More accurate measurement of vancomycin minimum inhibitory concentration indicates poor outcomes in meticillin-resistant Staphylococcus aureus bacteraemia

• We evaluated the effect of vancomycin (VAN) on MRSA bacteraemia prognosis.
• A VAN MIC ≥1.5 μg/mL and Charlson co-morbidity index was related to mortality.
• VAN therapy did not affect the clinical prognosis.

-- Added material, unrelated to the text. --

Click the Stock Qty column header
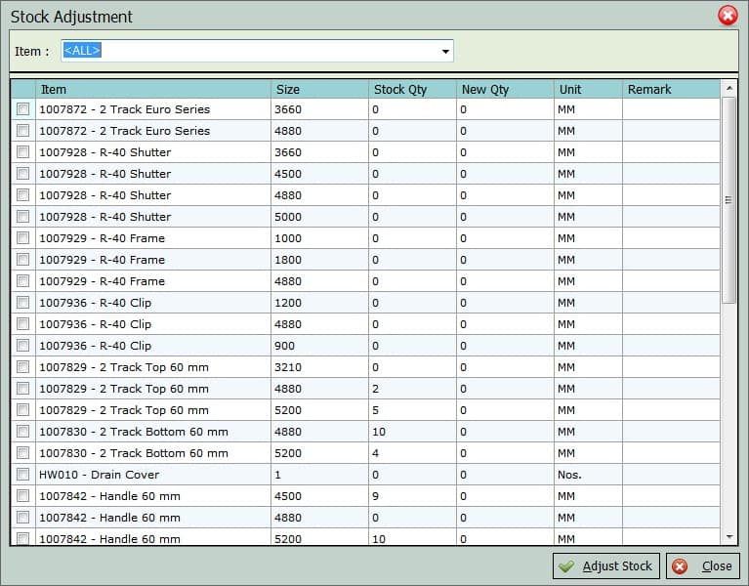 point(412,89)
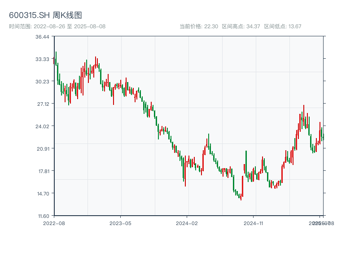Select the 时间范围 date range text
359x269 pixels.
tap(57, 26)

• Strains with high a VAN MIC also had high teicoplanin (TEC) and daptomycin (DAP) MICs.
• TEC and DAP may not be used in patients with a high VAN MIC owing to cross-resistance.

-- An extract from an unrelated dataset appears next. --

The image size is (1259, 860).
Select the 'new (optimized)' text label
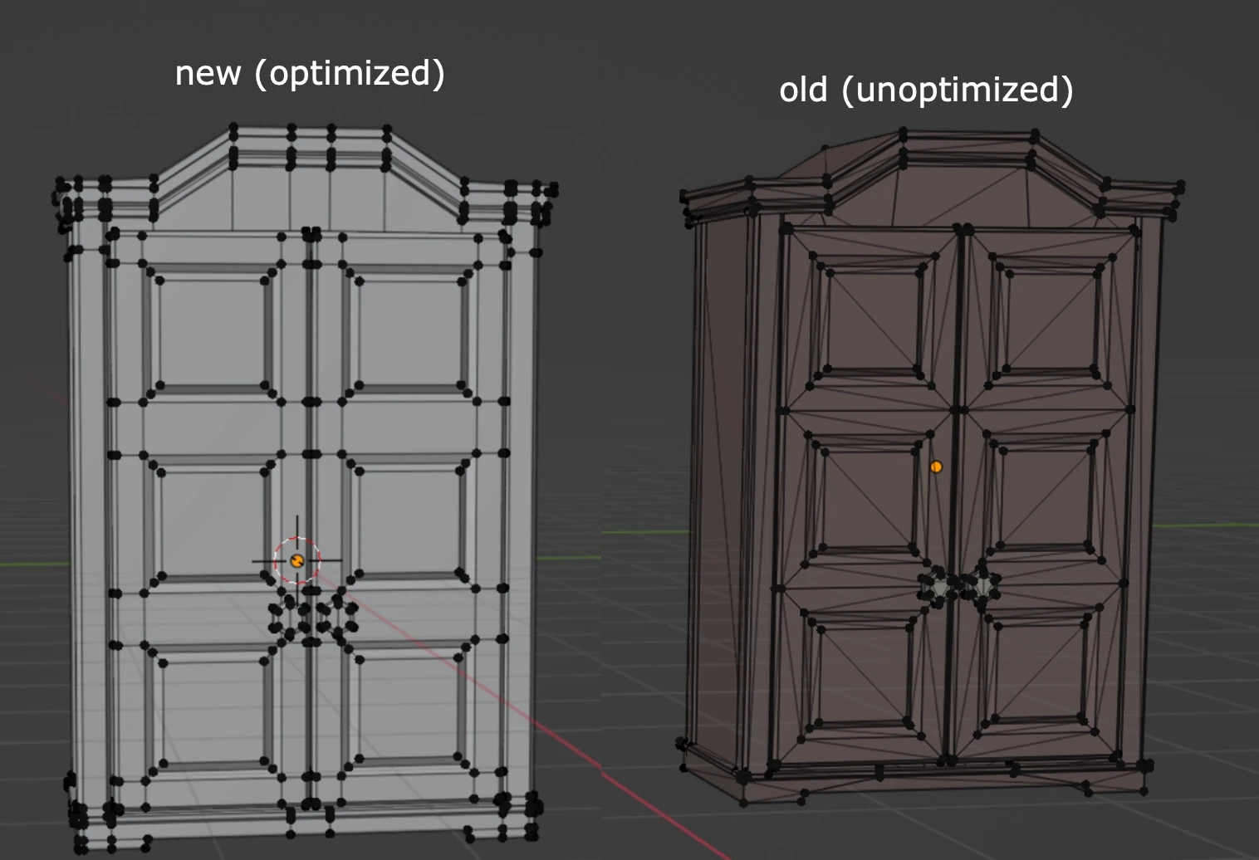311,75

Meticillin-resistant Staphylococcus aureus (MRSA) is an important pathogen associated with community-acquired and nosocomial infections. The aim of this study was to validate the vancomycin (VAN) minimum inhibitory concentration (MIC) and administration of VAN that may affect the prognosis of patients with MRSA bacteraemia. In total, 140 clinical MRSA strains from blood cultures were collected from January 2009 to December 2013 at a university hospital in Tokyo (Japan). Patient background, their clinical situation and the susceptibility of isolates to anti-MRSA agents in all cases were reviewed, and factors contributing to 30-day mortality were analysed. Susceptibility to anti-MRSA agents was measured by a microdilution susceptibility testing method. The VAN MIC was further evaluated at 0.25 μg/mL intervals from 0.5 μg/mL to 2.0 μg/mL. Multiple logistic regression analysis revealed a 4-fold increase in mortality of patients with a VAN MIC ≥1.5 μg/mL [odds ratio (OR) = 3.952, 95% confidence interval (CI) 1.471–10.614; P = 0.006]. A one-score increase in the Charlson co-morbidity index resulted in a 1.2-fold increase in the risk of death (OR = 1.199, 95% CI 1.054–1.364; P = 0.006). However, no significant difference was found in the ratio of the VAN 24-h area under the concentration–time curve to MIC between VAN MIC ≥1.5 μg/mL and <1.5 μg/mL. A significant increase in the MICs of teicoplanin and daptomycin was observed in strains with high VAN MICs. For patients with high VAN MICs, administration of these anti-MRSA antibiotics may have a poor outcome owing to cross-resistance.